| Exercise requirements |
Print the following listing again, line for line and without any changes.

○ ○ ○ ○ ○

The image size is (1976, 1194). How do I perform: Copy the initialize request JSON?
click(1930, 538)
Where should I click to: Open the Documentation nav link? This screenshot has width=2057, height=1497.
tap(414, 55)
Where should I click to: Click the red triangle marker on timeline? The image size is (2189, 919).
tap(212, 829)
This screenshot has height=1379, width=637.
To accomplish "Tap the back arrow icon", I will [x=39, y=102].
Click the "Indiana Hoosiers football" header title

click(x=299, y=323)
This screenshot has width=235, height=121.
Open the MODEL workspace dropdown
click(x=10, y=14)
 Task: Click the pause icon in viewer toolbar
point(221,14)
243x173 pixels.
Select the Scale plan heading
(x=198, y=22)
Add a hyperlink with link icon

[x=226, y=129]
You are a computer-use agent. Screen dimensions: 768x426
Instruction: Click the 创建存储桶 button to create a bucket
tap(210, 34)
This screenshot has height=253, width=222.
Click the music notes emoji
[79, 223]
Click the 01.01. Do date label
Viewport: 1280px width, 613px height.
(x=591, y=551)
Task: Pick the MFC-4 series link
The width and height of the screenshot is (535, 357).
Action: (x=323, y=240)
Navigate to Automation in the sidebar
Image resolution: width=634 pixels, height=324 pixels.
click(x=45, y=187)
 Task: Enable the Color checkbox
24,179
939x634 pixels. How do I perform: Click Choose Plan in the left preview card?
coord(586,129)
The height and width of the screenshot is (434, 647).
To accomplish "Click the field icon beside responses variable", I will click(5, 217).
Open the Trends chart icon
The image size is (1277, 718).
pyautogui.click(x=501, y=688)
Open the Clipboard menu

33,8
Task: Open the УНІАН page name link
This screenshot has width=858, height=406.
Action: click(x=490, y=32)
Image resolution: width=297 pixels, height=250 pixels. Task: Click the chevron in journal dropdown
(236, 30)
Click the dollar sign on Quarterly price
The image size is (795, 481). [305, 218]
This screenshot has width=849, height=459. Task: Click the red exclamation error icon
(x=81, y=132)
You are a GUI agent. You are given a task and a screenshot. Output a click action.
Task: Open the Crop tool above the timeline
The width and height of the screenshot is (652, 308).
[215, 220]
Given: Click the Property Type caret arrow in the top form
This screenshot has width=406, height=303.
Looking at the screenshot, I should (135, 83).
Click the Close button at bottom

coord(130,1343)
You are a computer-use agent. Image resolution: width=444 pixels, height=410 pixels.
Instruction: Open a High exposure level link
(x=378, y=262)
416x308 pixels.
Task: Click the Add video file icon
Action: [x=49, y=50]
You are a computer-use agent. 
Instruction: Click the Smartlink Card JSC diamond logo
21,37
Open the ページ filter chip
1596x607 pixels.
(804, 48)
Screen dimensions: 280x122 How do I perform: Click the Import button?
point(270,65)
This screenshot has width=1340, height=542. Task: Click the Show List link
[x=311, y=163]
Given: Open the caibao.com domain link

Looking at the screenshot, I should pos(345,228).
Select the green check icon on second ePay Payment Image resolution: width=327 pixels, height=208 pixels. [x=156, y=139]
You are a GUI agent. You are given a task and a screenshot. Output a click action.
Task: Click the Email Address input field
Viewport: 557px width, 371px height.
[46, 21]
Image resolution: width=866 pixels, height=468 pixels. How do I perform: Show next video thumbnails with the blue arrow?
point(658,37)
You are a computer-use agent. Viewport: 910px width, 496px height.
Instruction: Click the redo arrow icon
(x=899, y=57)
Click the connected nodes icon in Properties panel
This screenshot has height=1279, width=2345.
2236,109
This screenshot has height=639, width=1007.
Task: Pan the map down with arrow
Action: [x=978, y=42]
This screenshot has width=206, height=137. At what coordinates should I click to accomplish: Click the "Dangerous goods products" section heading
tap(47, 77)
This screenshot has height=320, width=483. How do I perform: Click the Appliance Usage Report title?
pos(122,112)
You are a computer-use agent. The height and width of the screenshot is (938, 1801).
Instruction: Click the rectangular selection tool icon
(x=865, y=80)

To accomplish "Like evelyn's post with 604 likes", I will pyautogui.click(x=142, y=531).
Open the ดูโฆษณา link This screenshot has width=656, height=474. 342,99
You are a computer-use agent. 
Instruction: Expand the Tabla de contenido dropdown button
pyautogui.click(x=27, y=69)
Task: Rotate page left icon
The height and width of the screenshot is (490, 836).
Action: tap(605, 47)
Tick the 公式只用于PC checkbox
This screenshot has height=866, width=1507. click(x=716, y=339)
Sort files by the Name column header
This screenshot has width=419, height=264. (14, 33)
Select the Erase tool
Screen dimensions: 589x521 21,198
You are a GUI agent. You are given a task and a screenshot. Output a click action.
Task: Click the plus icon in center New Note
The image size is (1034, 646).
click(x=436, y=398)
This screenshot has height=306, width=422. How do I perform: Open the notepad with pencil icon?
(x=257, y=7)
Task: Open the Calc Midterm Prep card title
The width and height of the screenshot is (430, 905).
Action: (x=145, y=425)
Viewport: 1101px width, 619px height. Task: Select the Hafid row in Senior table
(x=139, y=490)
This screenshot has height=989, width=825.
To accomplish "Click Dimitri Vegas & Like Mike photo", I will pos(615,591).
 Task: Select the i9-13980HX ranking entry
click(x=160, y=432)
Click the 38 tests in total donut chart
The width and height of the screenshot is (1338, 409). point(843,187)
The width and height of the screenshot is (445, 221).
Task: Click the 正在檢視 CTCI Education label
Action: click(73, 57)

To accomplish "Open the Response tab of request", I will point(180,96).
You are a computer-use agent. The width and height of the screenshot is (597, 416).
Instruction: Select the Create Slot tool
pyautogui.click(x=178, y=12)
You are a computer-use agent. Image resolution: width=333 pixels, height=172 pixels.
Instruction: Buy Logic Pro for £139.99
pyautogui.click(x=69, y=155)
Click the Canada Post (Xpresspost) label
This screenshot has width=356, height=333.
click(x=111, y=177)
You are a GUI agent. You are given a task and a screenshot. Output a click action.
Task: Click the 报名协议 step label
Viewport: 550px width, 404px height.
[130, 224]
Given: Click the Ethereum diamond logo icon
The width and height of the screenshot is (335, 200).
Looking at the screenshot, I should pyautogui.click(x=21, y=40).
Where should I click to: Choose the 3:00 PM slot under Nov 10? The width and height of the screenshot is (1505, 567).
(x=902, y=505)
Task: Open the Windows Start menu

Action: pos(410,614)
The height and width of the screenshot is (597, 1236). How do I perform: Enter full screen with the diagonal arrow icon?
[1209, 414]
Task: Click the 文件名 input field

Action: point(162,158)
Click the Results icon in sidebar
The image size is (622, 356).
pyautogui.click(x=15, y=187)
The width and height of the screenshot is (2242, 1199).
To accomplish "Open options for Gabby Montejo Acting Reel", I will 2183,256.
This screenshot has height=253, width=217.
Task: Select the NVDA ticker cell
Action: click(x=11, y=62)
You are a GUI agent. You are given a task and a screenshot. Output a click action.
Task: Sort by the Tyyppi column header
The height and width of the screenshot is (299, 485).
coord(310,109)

○ ○ ○ ○ ○

| Task response |
The image size is (1976, 1194). How do I perform: Copy the initialize request JSON?
click(1930, 538)
Where should I click to: Open the Documentation nav link? This screenshot has width=2057, height=1497.
tap(414, 55)
Where should I click to: Click the red triangle marker on timeline? The image size is (2189, 919).
tap(212, 829)
This screenshot has height=1379, width=637.
To accomplish "Tap the back arrow icon", I will [x=39, y=102].
Click the "Indiana Hoosiers football" header title

click(x=299, y=323)
This screenshot has width=235, height=121.
Open the MODEL workspace dropdown
click(x=10, y=14)
 Task: Click the pause icon in viewer toolbar
point(221,14)
243x173 pixels.
Select the Scale plan heading
(x=198, y=22)
Add a hyperlink with link icon

[x=226, y=129]
You are a computer-use agent. Screen dimensions: 768x426
Instruction: Click the 创建存储桶 button to create a bucket
tap(210, 34)
This screenshot has height=253, width=222.
Click the music notes emoji
[79, 223]
Click the 01.01. Do date label
Viewport: 1280px width, 613px height.
(x=591, y=551)
Task: Pick the MFC-4 series link
The width and height of the screenshot is (535, 357).
Action: (x=323, y=240)
Navigate to Automation in the sidebar
Image resolution: width=634 pixels, height=324 pixels.
click(x=45, y=187)
 Task: Enable the Color checkbox
24,179
939x634 pixels. How do I perform: Click Choose Plan in the left preview card?
coord(586,129)
The height and width of the screenshot is (434, 647).
To accomplish "Click the field icon beside responses variable", I will click(5, 217).
Open the Trends chart icon
The image size is (1277, 718).
pyautogui.click(x=501, y=688)
Open the Clipboard menu

33,8
Task: Open the УНІАН page name link
This screenshot has width=858, height=406.
Action: click(x=490, y=32)
Image resolution: width=297 pixels, height=250 pixels. Task: Click the chevron in journal dropdown
(236, 30)
Click the dollar sign on Quarterly price
The image size is (795, 481). [305, 218]
This screenshot has width=849, height=459. Task: Click the red exclamation error icon
(x=81, y=132)
You are a GUI agent. You are given a task and a screenshot. Output a click action.
Task: Open the Crop tool above the timeline
The width and height of the screenshot is (652, 308).
[215, 220]
Given: Click the Property Type caret arrow in the top form
This screenshot has width=406, height=303.
Looking at the screenshot, I should (135, 83).
Click the Close button at bottom

coord(130,1343)
You are a computer-use agent. Image resolution: width=444 pixels, height=410 pixels.
Instruction: Open a High exposure level link
(x=378, y=262)
416x308 pixels.
Task: Click the Add video file icon
Action: [x=49, y=50]
You are a computer-use agent. 
Instruction: Click the Smartlink Card JSC diamond logo
21,37
Open the ページ filter chip
1596x607 pixels.
(804, 48)
Screen dimensions: 280x122 How do I perform: Click the Import button?
point(270,65)
This screenshot has width=1340, height=542. Task: Click the Show List link
[x=311, y=163]
Given: Open the caibao.com domain link

Looking at the screenshot, I should pos(345,228).
Select the green check icon on second ePay Payment Image resolution: width=327 pixels, height=208 pixels. [x=156, y=139]
You are a GUI agent. You are given a task and a screenshot. Output a click action.
Task: Click the Email Address input field
Viewport: 557px width, 371px height.
[46, 21]
Image resolution: width=866 pixels, height=468 pixels. How do I perform: Show next video thumbnails with the blue arrow?
point(658,37)
You are a computer-use agent. Viewport: 910px width, 496px height.
Instruction: Click the redo arrow icon
(x=899, y=57)
Click the connected nodes icon in Properties panel
This screenshot has height=1279, width=2345.
2236,109
This screenshot has height=639, width=1007.
Task: Pan the map down with arrow
Action: [x=978, y=42]
This screenshot has width=206, height=137. At what coordinates should I click to accomplish: Click the "Dangerous goods products" section heading
tap(47, 77)
This screenshot has height=320, width=483. How do I perform: Click the Appliance Usage Report title?
pos(122,112)
You are a computer-use agent. The height and width of the screenshot is (938, 1801).
Instruction: Click the rectangular selection tool icon
(x=865, y=80)

To accomplish "Like evelyn's post with 604 likes", I will pyautogui.click(x=142, y=531).
Open the ดูโฆษณา link This screenshot has width=656, height=474. 342,99
You are a computer-use agent. 
Instruction: Expand the Tabla de contenido dropdown button
pyautogui.click(x=27, y=69)
Task: Rotate page left icon
The height and width of the screenshot is (490, 836).
Action: tap(605, 47)
Tick the 公式只用于PC checkbox
This screenshot has height=866, width=1507. click(x=716, y=339)
Sort files by the Name column header
This screenshot has width=419, height=264. (14, 33)
Select the Erase tool
Screen dimensions: 589x521 21,198
You are a GUI agent. You are given a task and a screenshot. Output a click action.
Task: Click the plus icon in center New Note
The image size is (1034, 646).
click(x=436, y=398)
This screenshot has height=306, width=422. How do I perform: Open the notepad with pencil icon?
(x=257, y=7)
Task: Open the Calc Midterm Prep card title
The width and height of the screenshot is (430, 905).
Action: (x=145, y=425)
Viewport: 1101px width, 619px height. Task: Select the Hafid row in Senior table
(x=139, y=490)
This screenshot has height=989, width=825.
To accomplish "Click Dimitri Vegas & Like Mike photo", I will pos(615,591).
 Task: Select the i9-13980HX ranking entry
click(x=160, y=432)
Click the 38 tests in total donut chart
The width and height of the screenshot is (1338, 409). point(843,187)
The width and height of the screenshot is (445, 221).
Task: Click the 正在檢視 CTCI Education label
Action: click(73, 57)

To accomplish "Open the Response tab of request", I will point(180,96).
You are a computer-use agent. The width and height of the screenshot is (597, 416).
Instruction: Select the Create Slot tool
pyautogui.click(x=178, y=12)
You are a computer-use agent. Image resolution: width=333 pixels, height=172 pixels.
Instruction: Buy Logic Pro for £139.99
pyautogui.click(x=69, y=155)
Click the Canada Post (Xpresspost) label
This screenshot has width=356, height=333.
click(x=111, y=177)
You are a GUI agent. You are given a task and a screenshot. Output a click action.
Task: Click the 报名协议 step label
Viewport: 550px width, 404px height.
[130, 224]
Given: Click the Ethereum diamond logo icon
The width and height of the screenshot is (335, 200).
Looking at the screenshot, I should pyautogui.click(x=21, y=40).
Where should I click to: Choose the 3:00 PM slot under Nov 10? The width and height of the screenshot is (1505, 567).
(x=902, y=505)
Task: Open the Windows Start menu

Action: pos(410,614)
The height and width of the screenshot is (597, 1236). How do I perform: Enter full screen with the diagonal arrow icon?
[1209, 414]
Task: Click the 文件名 input field

Action: point(162,158)
Click the Results icon in sidebar
The image size is (622, 356).
pyautogui.click(x=15, y=187)
The width and height of the screenshot is (2242, 1199).
To accomplish "Open options for Gabby Montejo Acting Reel", I will 2183,256.
This screenshot has height=253, width=217.
Task: Select the NVDA ticker cell
Action: click(x=11, y=62)
You are a GUI agent. You are given a task and a screenshot. Output a click action.
Task: Sort by the Tyyppi column header
The height and width of the screenshot is (299, 485).
coord(310,109)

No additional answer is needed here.